Quem
me conhece sabe minha predileção pelos Smiths e
por toda sua obra. Mas eu gosto, e muito, da carreira-solo de
Morrissey. O cantor e letrista foi o único com talento
e vontade em manter-se vivo e trabalhando depois que o maior grupo
inglês dos anos 80 resolveu sair de cena, mantendo uma obra
perfeita e intacta.
A questão é:
teria como Morrissey fazer algo tão bom e ainda sem Johnny
Marr do seu lado? A resposta mais correta seria não, e
de fato, Morrissey apresentou alguns momentos irregulares nos
anos 90. Mas seus acertos são muito maiores e seu primeiro
disco solo, meses após o final do grupo é a maior
prova disso.
Viva Hate
é um belíssimo disco e um alento aos fãs,
que temiam ver o cantor se matar, como alguns fãs fizeram.

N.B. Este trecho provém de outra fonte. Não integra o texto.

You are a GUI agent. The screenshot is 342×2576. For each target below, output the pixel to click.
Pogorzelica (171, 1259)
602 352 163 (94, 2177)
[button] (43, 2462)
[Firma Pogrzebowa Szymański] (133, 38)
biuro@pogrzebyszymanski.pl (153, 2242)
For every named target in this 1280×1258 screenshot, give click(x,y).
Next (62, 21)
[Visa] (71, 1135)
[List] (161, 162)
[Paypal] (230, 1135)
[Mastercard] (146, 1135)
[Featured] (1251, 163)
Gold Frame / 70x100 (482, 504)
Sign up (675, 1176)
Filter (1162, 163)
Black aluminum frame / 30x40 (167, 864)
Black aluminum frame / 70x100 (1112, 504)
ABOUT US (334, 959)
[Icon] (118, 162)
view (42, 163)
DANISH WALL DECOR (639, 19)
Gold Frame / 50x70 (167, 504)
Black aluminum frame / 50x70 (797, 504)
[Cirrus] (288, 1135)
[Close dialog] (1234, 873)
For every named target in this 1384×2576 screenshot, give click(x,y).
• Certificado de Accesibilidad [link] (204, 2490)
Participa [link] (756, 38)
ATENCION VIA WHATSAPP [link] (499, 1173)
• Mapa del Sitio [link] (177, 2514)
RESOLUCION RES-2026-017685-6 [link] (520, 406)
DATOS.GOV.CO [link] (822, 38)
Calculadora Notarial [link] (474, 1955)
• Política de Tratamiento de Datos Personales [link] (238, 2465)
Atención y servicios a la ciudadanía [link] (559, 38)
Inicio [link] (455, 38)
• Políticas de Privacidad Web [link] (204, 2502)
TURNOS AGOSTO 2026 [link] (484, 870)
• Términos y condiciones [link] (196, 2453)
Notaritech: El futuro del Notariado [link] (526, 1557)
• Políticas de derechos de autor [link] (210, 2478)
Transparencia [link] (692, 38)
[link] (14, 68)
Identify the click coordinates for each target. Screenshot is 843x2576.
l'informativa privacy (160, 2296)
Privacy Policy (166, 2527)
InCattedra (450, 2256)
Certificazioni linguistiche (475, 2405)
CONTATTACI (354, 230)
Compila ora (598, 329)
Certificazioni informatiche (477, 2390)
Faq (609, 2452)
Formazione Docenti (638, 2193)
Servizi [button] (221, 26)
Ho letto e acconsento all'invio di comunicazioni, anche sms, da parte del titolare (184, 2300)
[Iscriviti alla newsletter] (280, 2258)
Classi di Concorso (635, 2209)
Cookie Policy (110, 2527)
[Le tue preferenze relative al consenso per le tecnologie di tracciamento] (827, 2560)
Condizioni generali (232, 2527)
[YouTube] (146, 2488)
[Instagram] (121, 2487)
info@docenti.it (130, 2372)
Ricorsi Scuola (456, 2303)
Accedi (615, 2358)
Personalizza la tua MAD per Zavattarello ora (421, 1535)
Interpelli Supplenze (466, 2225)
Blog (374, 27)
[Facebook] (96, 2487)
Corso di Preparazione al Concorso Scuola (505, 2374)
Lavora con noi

Bobagem. Morrissey podia ser um homem inconsolável com
o fim do grupo, mas não seria assim, de uma maneira tão
boba que iria morrer. Ainda mais quando tantas canelas mereciam
ser chutadas...
Como Morrissey nunca compôs
uma melodia na vida - "sempre tive uma voz interior que me
pediu para me manter puro" - o cantor dividiu as composições
com Stephen Street, que havia sido o produtor do último
disco dos Smiths, "Strangeways, Here We Come".
E o resultado é notável.
O disco é feito
com um time que deixa pouco a desejar em relação
ao seu antigo quarteto, com destaque para o excepcional guitarrista
do Durutti Column, Vini Reilly (banda que virará coluna
em breve...). Vini gosta de relembrar que Morrissey possui uma
maneira toda peculiar em trabalhar, pontuando suas canções
da maneira mais estranha possível e que só fazem
sentindo quando ele as canta.
Mas Vini não gosta
de seu trabalho neste disco, já que os arranjos soam convencionais
demais, muitoi rígidos e foram guiados de maneira quase
autoritária por Stephen Street. Ainda assim, Vini introduziu
alguns elementos incomuns na obra de Morrisssey, como alguns sintetizadores,
French Horns via um sampler e até bateria eletrônica,
além de alguns arranjos orquestrais que o cantor não
teria permitido nos Smiths.
O guitarrista relembra
de como o cantor parecia perdido nas sessões sem ter Johnny
Marr ao seu lado e como as pessoas evitavam confrontá-lo.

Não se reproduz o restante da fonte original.